Hopf Paper Case Study

This chapter explains how the wrapper can be used in a real reproduction task.

The example is the hemp paper:

Hopf et al. (2025), "Adaptation of the process-based CSM-CROPGRO model to simulate the growth and development of industrial hemp for seed and fiber production."

Why this case study matters

It is a good teaching example because it combines:

  • a real publication
  • real observed data files
  • real genotype coefficients
  • a model family that required install metadata to be consistent
  • a workflow that can later inform work in other model frameworks

The four key experiment files

In the local reproduction workspace, the exact paper experiment files came from dssat-csm-data/Hemp:

  • UFCI2101.HMX
  • UFCI2201.HMX
  • UFJA2101.HMX
  • UFJA2201.HMX

Together they define the 15 Florida cases listed in the paper's experiment table.

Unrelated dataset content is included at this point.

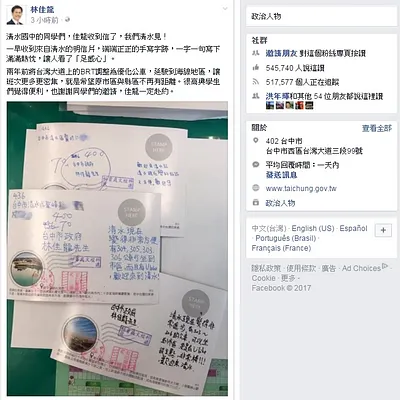Image resolution: width=400 pixels, height=400 pixels.
Task: Click the 邀請朋友 invite friends link
Action: coord(281,53)

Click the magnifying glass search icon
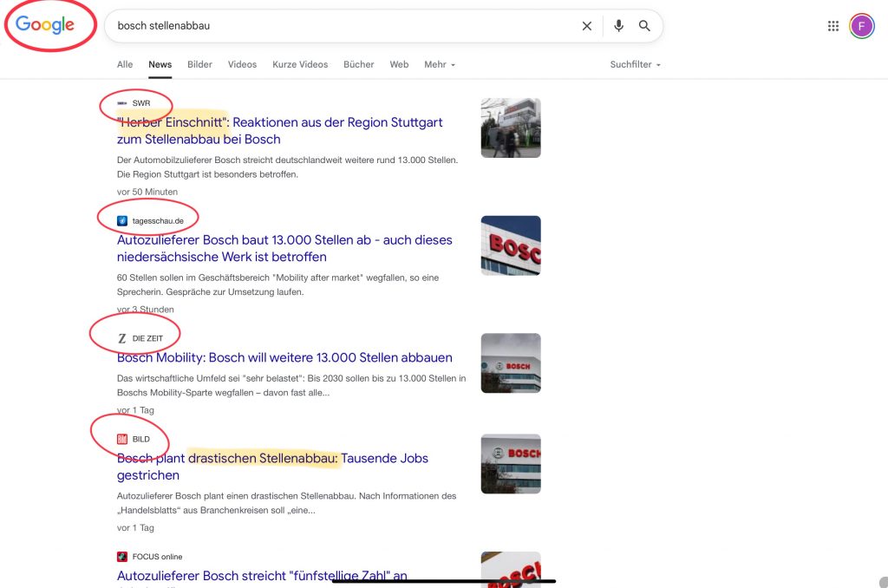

The matching observation files

Each experiment also had:

  • a time-course observation file
  • an anthesis or summary observation file

For hemp these appeared as:

  • .HMT
  • .HMA

That is exactly the kind of structure the wrapper's observation-reading logic needs to support if it is going to help with paper reproduction.

Why the observation-path fix mattered

Originally, the new wrapper could read observations only from the installed DSSAT crop folder.

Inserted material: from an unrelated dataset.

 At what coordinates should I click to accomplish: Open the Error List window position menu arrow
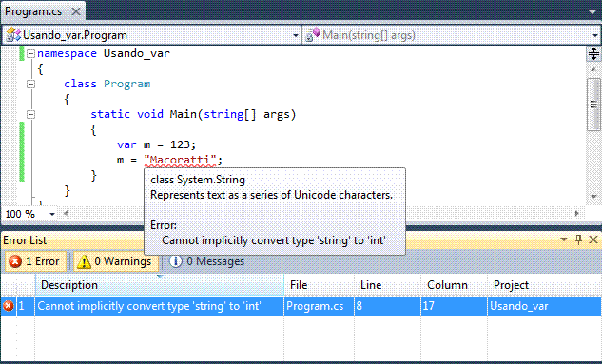click(x=564, y=239)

That was not enough for this paper workflow, because the exact paper experiment files and observations lived in an external project directory.

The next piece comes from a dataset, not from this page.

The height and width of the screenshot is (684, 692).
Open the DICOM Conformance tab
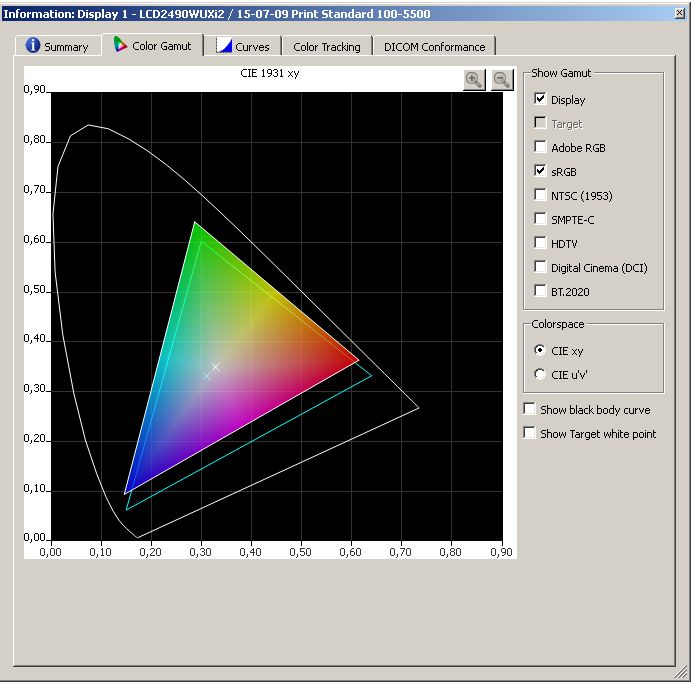tap(434, 47)
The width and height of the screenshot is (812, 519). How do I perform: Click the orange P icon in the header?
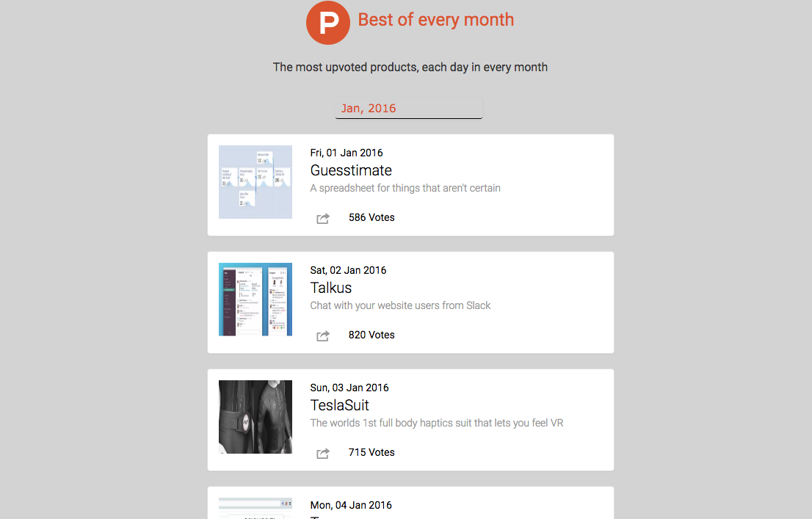coord(328,23)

The wrapper was updated so that observation files can be found relative to the project_file directory when needed.

That small technical change is a good example of how real case studies improve general wrapper design.

First-pass reproduction logic

The reproduction workflow does this:

  1. define the 15 paper cases explicitly
  2. run each case through DSSAT_omniwrapper()
  3. read the matching observations
  4. join simulated and observed values on date
  5. compute first-pass metrics such as d and RMSE
  6. compare observed and simulated flowering dates

What the first pass can and cannot claim

It can claim:

  • the paper experiments rerun successfully
  • the observed and simulated data can be aligned reproducibly
  • the resulting performance metrics are strong enough to justify deeper analysis

It should not yet claim:

  • that every published metric has been matched exactly
  • that every figure in the paper has been rebuilt identically
  • that every aggregation choice used by the authors has already been reproduced

That distinction is part of good scientific communication.

Why this case study belongs in the book

Because it shows the difference between:

  • building a wrapper in theory
  • building one that survives contact with a real publication workflow

That is the level of evidence that helps a community trust a tool.